The study has several limitations, such as the small number of patients. However, despite the small number of cases included, statistically significant values have been found. The initial selection of low-risk patients can be considered as a limitation, but it has provided a study model with a reduced variability. The suboptimal recording reproducibility for superimposable radiographs is a common problem in clinical trials, but due to the technical difficulty, it cannot be considered as a primary end point. By contrast, the coefficient of variation of the measurement of intraobsrever and interobserver are poorly described in the literature and showed a good reproducibility in our study. Compared with the current literature on PRF,27–31 there are some discrepancies showing some great benefits and at other times no effect.
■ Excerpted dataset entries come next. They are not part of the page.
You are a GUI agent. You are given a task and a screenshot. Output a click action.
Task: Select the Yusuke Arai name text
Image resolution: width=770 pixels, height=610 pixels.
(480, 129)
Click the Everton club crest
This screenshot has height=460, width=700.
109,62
Other dental studies on alveolar ridge preservation procedures have only focused on bone geometry and the width of the residual alveolar crest after tooth extraction, but without giving any information on bone microarchitecture and intrinsic tissue quality of the healing socket.7,10–13,55–59 It has already been demonstrated in animals that the quality of bone at the implant placement site plays a major role in osseointegration.60 Some studies with histological analysis showed that filling the socket with grafting material could provide controversial results with no improvement or enhanced bone healing.16,61,62
The principal target of this study was the alveolar bone using a precise measurement tool (µCT) on bone biopsy to highlight the morphological parameters, such as the microarchitecture, which has not been analyzed by most other studies. This new model could be used in the future to analyze bone healing with local or systemic treatment.
The results of this study indicate that the use of PRF membranes to fill the socket after tooth extraction led to improved alveolar bone healing with a better preservation of the alveolar crest width. Of note, the surgical procedure seems to be as important as the grafting material. These data could have a major impact on the recommended surgical procedure for tooth extraction before implant placement given the important role played by the surrounding bone microarchitecture in the process of implant osseointegration.60 It would have been interesting also to have an additional control group with a mucosal flap without PRF alveolar filling. In conclusion, the minimally traumatic procedure for extraction without mucosal flap appears to be appropriate to preserve the hard tissue, but these results should be confirmed by clinical studies in a larger patient population.
The authors claim to have no financial interest, either directly or indirectly, in the products or information listed in the article.
The authors thank Fanny Mermillod for her precious help in the collection of dietary information, and Rosemary Sudan for her editorial assistance.